There’s always a downside and my comedown is way intense. The aim is to interview each respondent over a 4 week period. The first interview gets the rapport going as my interviewee/victim talks about their family background, time in education, jobs and how they came to be radicalised and when their involvement with the Socialist Workers’ Party or the Socialist Party began. The second (a week later) discusses the experience of being a member in some depth, looking at how membership has affected the respondent’s life in terms of career choices, family, friendships, and relationships along with the activist experience itself. This is where we also talk about experiences with activists from other left groups and campaigning organisations. (The amount of material from interviewees so far could constitute a chapter in itself, and a it would be a well-thumbed one if what I know about leftist narcissism is true!)

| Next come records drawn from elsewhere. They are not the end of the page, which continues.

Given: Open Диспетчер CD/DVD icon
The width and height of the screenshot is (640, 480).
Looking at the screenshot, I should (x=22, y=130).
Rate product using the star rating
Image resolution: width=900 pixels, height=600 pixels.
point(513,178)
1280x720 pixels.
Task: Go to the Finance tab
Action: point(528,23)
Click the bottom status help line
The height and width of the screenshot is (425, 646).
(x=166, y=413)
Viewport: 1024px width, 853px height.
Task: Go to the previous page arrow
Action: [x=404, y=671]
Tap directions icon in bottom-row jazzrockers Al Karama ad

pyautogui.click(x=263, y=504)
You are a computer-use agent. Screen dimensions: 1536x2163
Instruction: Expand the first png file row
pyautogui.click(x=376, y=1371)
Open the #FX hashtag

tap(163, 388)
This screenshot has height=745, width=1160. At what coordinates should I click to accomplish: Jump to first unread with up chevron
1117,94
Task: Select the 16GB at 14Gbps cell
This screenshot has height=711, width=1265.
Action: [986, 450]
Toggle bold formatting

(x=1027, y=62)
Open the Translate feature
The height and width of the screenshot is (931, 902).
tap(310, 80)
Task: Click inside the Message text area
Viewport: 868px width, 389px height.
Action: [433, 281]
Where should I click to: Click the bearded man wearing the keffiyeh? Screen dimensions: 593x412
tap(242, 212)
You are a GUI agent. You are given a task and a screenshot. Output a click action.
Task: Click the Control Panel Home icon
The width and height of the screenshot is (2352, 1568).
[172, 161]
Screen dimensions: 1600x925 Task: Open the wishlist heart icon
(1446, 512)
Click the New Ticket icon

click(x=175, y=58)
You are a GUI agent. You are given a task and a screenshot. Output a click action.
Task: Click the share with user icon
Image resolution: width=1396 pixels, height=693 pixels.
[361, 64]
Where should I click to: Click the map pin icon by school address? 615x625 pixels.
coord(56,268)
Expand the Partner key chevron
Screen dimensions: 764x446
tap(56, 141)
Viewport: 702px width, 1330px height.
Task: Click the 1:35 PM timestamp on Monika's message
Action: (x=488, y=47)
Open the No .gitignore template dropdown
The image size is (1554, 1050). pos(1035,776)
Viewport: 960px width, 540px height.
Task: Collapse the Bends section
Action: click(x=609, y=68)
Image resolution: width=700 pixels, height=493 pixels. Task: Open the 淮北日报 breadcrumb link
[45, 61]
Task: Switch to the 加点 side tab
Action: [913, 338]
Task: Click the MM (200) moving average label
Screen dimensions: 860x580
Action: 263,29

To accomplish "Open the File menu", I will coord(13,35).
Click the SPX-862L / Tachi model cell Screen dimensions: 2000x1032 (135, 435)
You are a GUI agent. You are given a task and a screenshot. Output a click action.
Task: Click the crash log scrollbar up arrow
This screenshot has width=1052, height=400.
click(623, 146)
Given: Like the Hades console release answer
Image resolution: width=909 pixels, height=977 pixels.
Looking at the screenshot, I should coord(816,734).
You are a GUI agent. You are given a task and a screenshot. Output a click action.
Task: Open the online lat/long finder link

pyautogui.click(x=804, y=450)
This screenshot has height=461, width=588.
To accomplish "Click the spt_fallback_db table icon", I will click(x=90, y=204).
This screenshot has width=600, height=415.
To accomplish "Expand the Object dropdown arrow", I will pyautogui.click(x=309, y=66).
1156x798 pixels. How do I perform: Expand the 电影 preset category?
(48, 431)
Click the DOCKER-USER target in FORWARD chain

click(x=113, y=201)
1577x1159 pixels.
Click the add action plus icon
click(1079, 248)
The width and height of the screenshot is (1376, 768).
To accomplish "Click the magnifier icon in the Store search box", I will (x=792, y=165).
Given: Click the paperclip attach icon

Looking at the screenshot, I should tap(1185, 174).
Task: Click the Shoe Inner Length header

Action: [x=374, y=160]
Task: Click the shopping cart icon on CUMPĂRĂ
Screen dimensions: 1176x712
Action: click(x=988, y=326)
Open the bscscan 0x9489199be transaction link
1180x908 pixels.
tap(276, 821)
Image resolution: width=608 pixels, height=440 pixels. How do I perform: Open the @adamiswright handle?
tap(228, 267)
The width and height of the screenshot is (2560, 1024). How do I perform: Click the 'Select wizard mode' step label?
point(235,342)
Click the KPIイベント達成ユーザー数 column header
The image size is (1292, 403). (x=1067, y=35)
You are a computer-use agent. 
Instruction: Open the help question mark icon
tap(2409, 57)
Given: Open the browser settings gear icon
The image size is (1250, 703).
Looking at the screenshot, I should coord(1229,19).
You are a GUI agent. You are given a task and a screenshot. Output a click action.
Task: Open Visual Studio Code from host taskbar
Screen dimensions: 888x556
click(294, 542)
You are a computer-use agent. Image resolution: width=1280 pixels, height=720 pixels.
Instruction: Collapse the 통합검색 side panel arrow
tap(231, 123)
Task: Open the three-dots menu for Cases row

The race is then on to get these two sets of transcripts done and sent back to the interviewee. Now these transcripts are big. A typical 90 minute session weighs in at 8,000 - 9,000 words. That’s a lot of typing. However there is method in my, erm, methodological madness.

The close proximity of the life history discussions will, I hope, remain relatively fresh in both our heads. By giving the respondent a week to read and reflect on what has been said, the final interview session can dwell upon matters arising (for both of us); allow for an informed chat about the interview process just undertaken; and, (having basically just read about their life in print) the ethical implications of their story being used to further a career, and creating data that could be useful for the left and its opponents alike.

Once January 20th’s out the way I’ll be hitting the road again, and not stopping until everyone’s done. Easter is the ludicrously ambitious target to get all 60 interviews done and transcribed. Then I might relax … by coding every single one (groan).


Grogoreo said...

Phil if you need any help typing I'm a quick, touch-typer though unless you need to keep things private.

Dorothy said...

nice comment on Jon Rogers' union blog - but sorry to see you are a SP member.
Have you seen the Labour Left Briefing website? ( a link to it would at least broaden the politics of your links!

Phil said...

I might take you up on that Greg - I'll see how things go at first. Btw just to let you know Matt wants to chat to you about various internetty stuff.

And Dorothy, thanks for casting me into the darker recesses of your mind on the basis of my political affiliation! ;)

I'll be renovating the political links some point over this next weeks, perhaps even today if I have enough time.